Put simply, it’s unlikely that these two great works of art would have received funding in Australia. In fact, I doubt that Sorrentini and Fahardi could have even conjured these visions in Australia. Somebody at some point in their lives would have told them to not take themselves too seriously. And so they might have gone on to work on the script of Packed to the Rafters instead.

Yes, there are Australian films that have broken free of the cultural straight-jacket of banal levity: Bad Boy Bubby, Romper Stomper, Animal Kingdom and Muriel’s Wedding are some notable exceptions. But they remain exceptions; lilies in a quagmire of forgettable cinema seen last year in films like Drift (the quest for two surfers to set up a surf store) 100 Bloody Acres (another yawning Australian gothic splatterfest) and The Great Gatsby (a boorish take on a work of delicate majesty). Television is obviously much worse. Australia has simply produced no equivalent to Breaking Bad, The West Wing, In the Thick of It, Girls, The L-Word, Orange is the New Black etc etc.

We lose so much in quarantining ourselves from the serious, and not just in art. Politically, telling someone that they’re being too serious is an excellent way of closing down criticism. It’s another variant of the execrable ‘calm down love’ usually said to those who express serious concerns about serious issues like sexual violence, racism or poverty. It’s a privileged directive from the powerful to the powerless, intended to maintain the status quo.

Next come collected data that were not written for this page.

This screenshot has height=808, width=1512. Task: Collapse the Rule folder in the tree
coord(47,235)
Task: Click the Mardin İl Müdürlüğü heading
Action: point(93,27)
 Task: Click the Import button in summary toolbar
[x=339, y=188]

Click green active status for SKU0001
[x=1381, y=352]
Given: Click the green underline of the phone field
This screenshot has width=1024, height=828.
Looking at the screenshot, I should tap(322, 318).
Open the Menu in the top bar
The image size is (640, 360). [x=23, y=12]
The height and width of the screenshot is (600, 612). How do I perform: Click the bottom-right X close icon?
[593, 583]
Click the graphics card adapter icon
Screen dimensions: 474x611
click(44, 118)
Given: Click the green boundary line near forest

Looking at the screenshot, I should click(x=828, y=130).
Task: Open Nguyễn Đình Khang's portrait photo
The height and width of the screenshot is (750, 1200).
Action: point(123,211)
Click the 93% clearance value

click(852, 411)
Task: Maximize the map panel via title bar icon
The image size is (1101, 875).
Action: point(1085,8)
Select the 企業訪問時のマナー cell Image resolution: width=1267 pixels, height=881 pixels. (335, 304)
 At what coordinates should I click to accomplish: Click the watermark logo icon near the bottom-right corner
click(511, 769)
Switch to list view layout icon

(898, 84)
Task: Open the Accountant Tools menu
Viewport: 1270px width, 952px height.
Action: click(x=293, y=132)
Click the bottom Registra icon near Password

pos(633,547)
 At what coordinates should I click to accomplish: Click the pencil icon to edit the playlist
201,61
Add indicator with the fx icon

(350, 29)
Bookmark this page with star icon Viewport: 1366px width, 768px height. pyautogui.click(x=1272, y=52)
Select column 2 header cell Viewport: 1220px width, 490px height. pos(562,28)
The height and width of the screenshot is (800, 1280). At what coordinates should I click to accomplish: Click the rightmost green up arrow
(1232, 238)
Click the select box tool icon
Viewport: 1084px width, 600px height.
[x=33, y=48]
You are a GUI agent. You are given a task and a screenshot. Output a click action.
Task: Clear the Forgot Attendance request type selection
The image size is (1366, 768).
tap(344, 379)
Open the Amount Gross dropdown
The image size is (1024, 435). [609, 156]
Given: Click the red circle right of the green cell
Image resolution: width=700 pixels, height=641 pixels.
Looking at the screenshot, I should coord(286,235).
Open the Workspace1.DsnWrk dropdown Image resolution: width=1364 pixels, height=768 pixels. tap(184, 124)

But it’s not just politics that suffers from our fear of the serious. It also does damage to our souls. I remember meeting a German friend in Berlin who gushed about his excellent weekend. ‘What did you do’, I asked, imagining hipster bars and sex parties. ‘Well, I wrote two very good stanzas of poetry’ he replied. In Russia people go so far as to murder over disagreements as to the superiority of poetry or prose. Of course, this may be going too far in the other direction but Australians seem to revel in conceptual vacuity and in so doing we suffer from a collective numbness of soul.

Australians give themselves a short adolescence where we can see the world as an extraordinary place, pregnant with meaning and potentially affected by our actions. And after this we grow up. We cringe at our former earnestness, we laugh at our heavy moralism and we proclaim our adult indifference to everything but rising interest rates.

My praise of the serious is not a praise of moral absolutes or puritanism. There is nothing worse than the smug and the certain. It’s simply that great art, literature, social movements and inspiring conversations begin not with smirking indifference but with profound, subversive seriousness.